With cinema schedules bearing the brunt of a blockbuster backlog – Wonder Woman, Pirates 5, and Baywatch to name but a few – there is little newness on offer this week. But it is election week (eek!), and for fear of passing up the opportunity to tenuously link this feature to real-world events, I thought it would be worth having a look at some of cinema’s best political films.

Which movies are vote winners? Whose stump speech sticks out among the crowd? Some share political ideals, some deliver a specific message. Some are overtly political, and some more subtle in nature. Here are 10 of the best.

The Ides of March explores every dirty nook and cranny of political campaigning, seeing Ryan Gosling take on the role of junior senator and George Clooney his office-chasing upper. Clooney also directs the piece, which relies as much on great performances as it does a polished screenplay. Unsurprising, given the presence of Philip Seymour Hoffman, Paul Giamatti and Marisa Tomei.

Performances and screenplay matter even more in Frost/Nixon, Ron Howard’s take on the post-Watergate interviews between journalist David Frost and disgraced ex-President Richard Nixon. Michael Sheen stars as Frost and Frank Langella as Nixon, each capturing the magnitude of his respective personality and their collective predicament.

Journalism is also on the agenda in Good Night, and Good Luck. Another Clooney-directed feature, this black-and-white ode to smoky newsroom reporting depicts the murky air of 1950s America and its relationship between media and state. David Strathairn captures the defiant poise of TV and radio anchor Edward R. Murrow as he takes on McCarthyism.

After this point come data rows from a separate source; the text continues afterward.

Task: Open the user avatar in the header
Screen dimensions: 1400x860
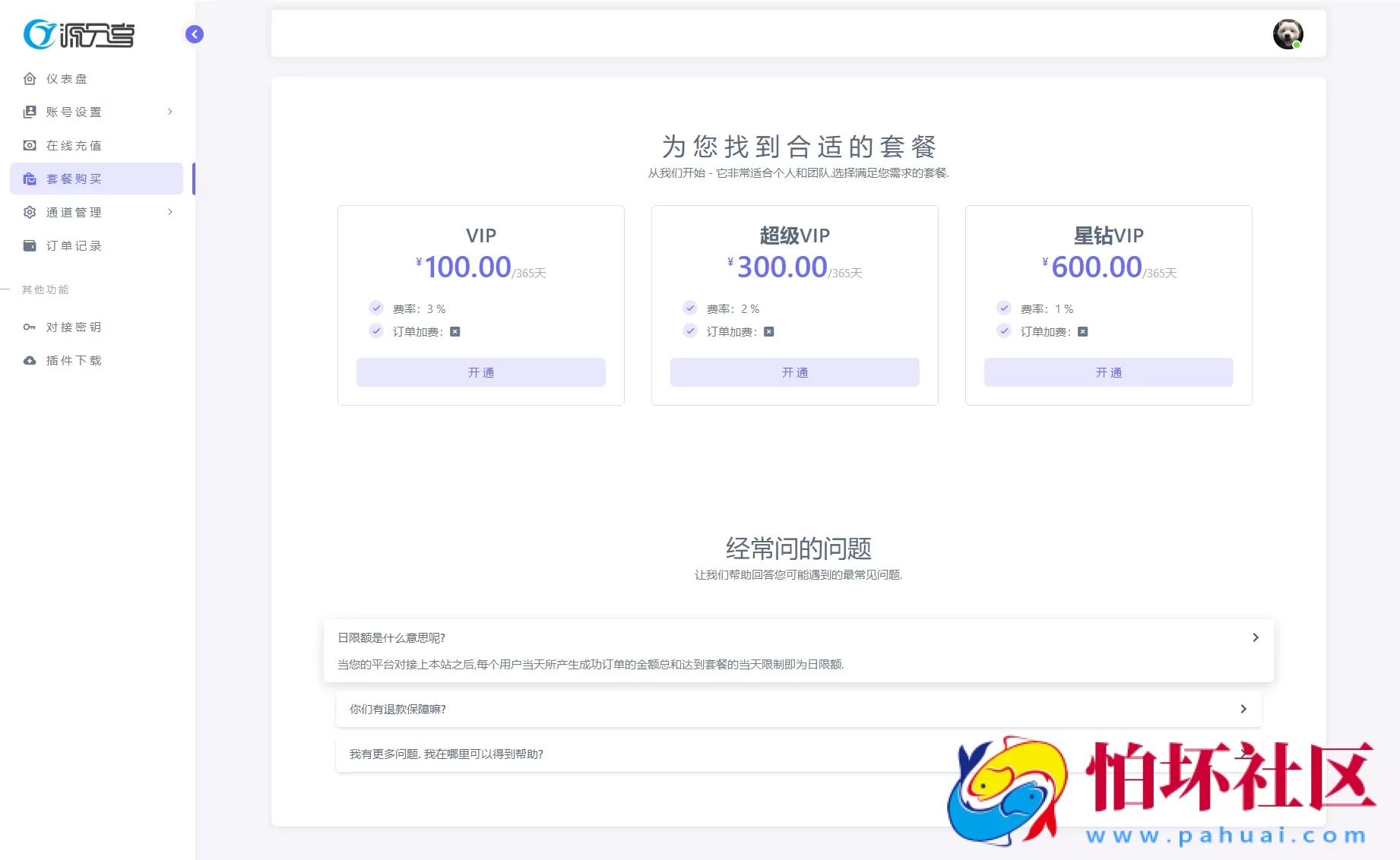Action: click(x=1288, y=33)
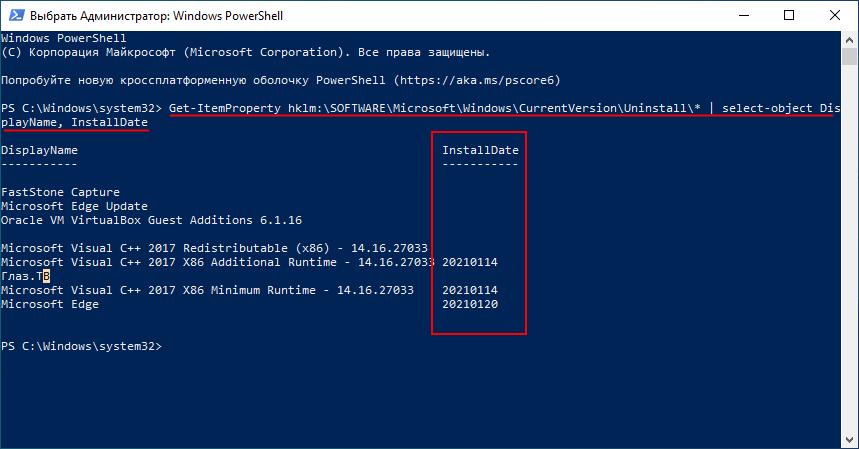This screenshot has width=859, height=449.
Task: Minimize the PowerShell window
Action: tap(743, 15)
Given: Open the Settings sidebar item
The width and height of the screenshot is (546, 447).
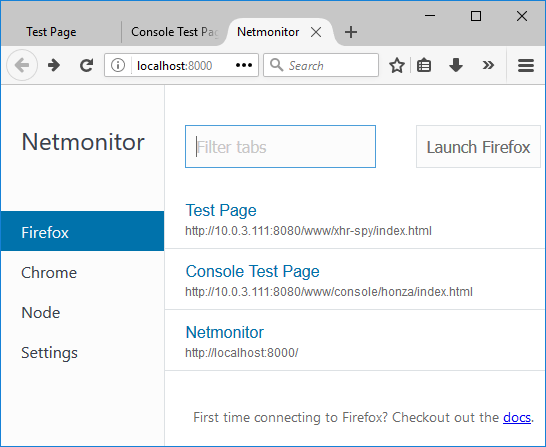Looking at the screenshot, I should 49,353.
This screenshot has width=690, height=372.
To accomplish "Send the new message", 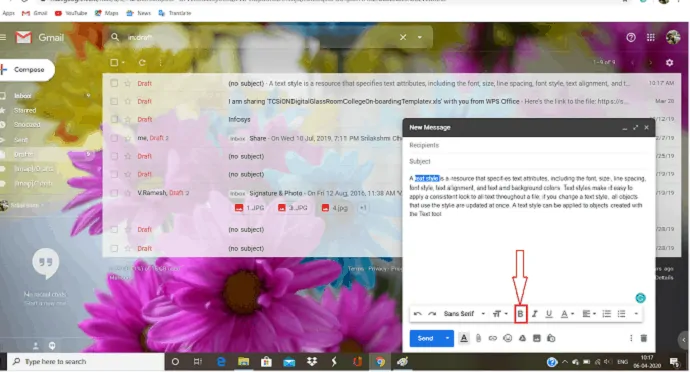I will (x=426, y=338).
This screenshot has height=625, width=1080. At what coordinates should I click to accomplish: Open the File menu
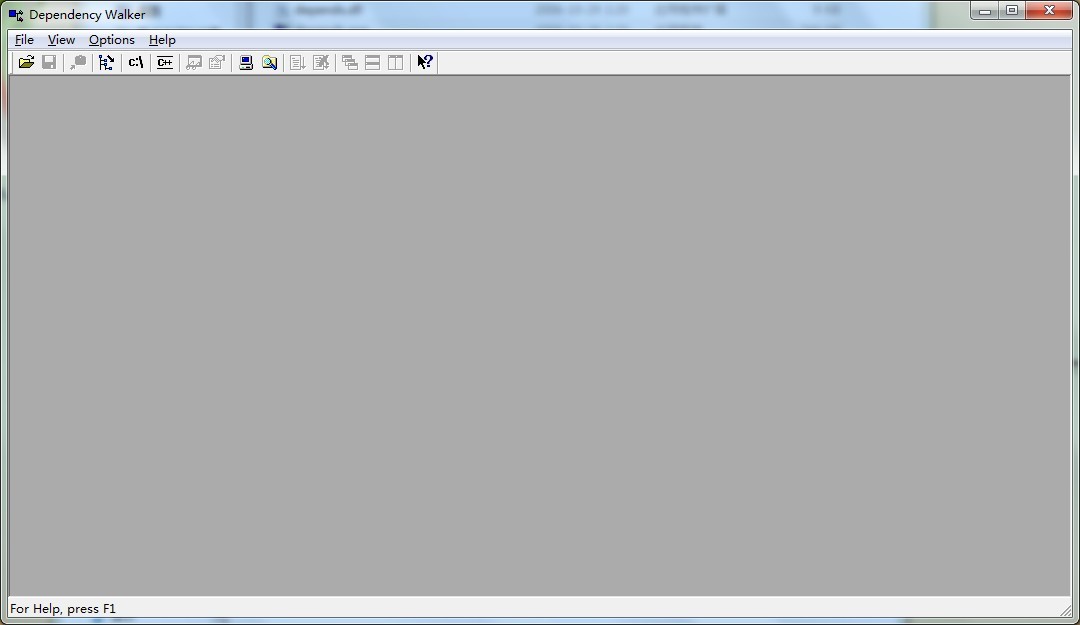(24, 40)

While the monochrome aesthetic of Clooney’s outing was a choice, Citizen Kane’s greyscale appearance is a reflection of its time period. A bonafide classic, Orson Welles’ picture tackles politics from a variety of angles: the politics of wealth and influence, of romantic scandal, and of media monopolisation.

To Kill a Mockingbird takes us from political gamesmanship to the socio-political realm. A parable on human decency, this courtroom drama sees Gregory Peck confront racial injustice as Atticus Finch, one of cinema and literature’s favourite heroes. Indeed, with over half a century separating their release dates, Selma spotlights a similar issue. About the African-American struggle for voting rights in Alabama, Ava DuVernay’s emotive film is worth seeing for a myriad of reasons, not least David Oyelowo’s tremendous turn as Martin Luther King, Jr.

The remaining four selections have war as a common theme. Geopolitics reigns supreme in Zero Dark Thirty, a tale of true grit told by Kathryn Bigelow and Jessica Chastain, behind and in front of the camera respectively. While the story centres on the search for Osama bin Laden, the film is really about a woman overcoming diversity, both on an instutional level and an international one.

Another recent political thriller, Eye in the Sky considers the boardroom morality of drone warfare. This one flew under the radar last year and deserved a bigger audience, exposing the pass-the-buck attitude of those in power when it comes to decisions regarding drone strikes and civilian casualties.

The opposite is true in one of 2015’s best films: Bridge of Spies combines the rugged diplomacy of Eye in the Sky and the humanist overtures of To Kill a Mockingbird, with Tom Hanks typically playing the everyman willing to take on Cold War geopolitics in a bid to secure the safe return of a captured fighter pilot.

Perhaps the greatest of them all, politics meets satire in Dr. Strangelove or: How I Learned to Stop Worrying and Love the Bomb. At least, it was satire back in 1964. Nowadays, Stanley Kubrick’s mosaic on the absurdity of nuclear warfare is less a vehicle for humour and more a worrying reflection of reality. Dr. Strangelove suggests we would be better off governed by those stringently against pushing big, red buttons. Make sense.